An artist rarely gets to pick the moment into which their art is injected…and, to be sure, this storyline stings even more because, at this moment, we are locked in a very public battle with white supremacy. I am willing to afford this show’s writers some grace for the storm that surrounds these episodes. But, let’s be clear: if the world didn’t know the names of George Floyd and Breonna Taylor or if we weren’t being ravaged by a pandemic, this storyline would still be offensive. It’d still be a problem that, four seasons in, The Bold Type sees Kat as a black woman or a queer woman but not both.

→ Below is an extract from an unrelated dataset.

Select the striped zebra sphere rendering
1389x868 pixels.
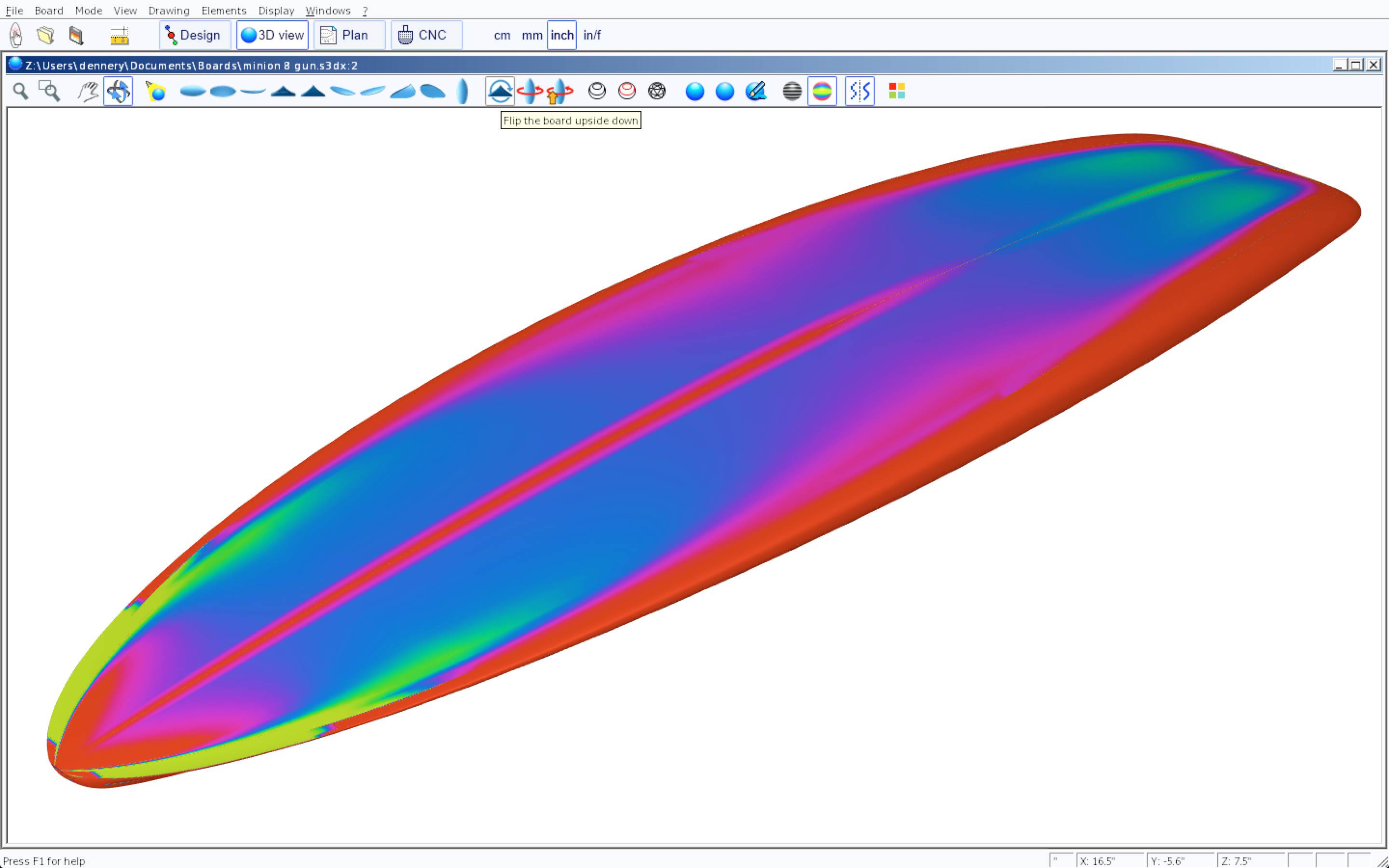[x=792, y=91]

It’d still be a problem that The Bold Type is romanticizing repugnant viewpoints, like hardline immigration and conversion therapy, and treating those issues like they’re things we can just agree-to-disagree on, instead of the questions of humanity that they are. It’d still be a problem that, in order to tell this story — to get to whatever point the writers have in mind (I still have no idea what that is) — they make the show’s lead black character into a shell of her former self.

This might not be what the writers intended — I’m sure they have some grand vision in mind — but I’m hardpressed to imagine a payoff that’ll make all these problems seem worth it.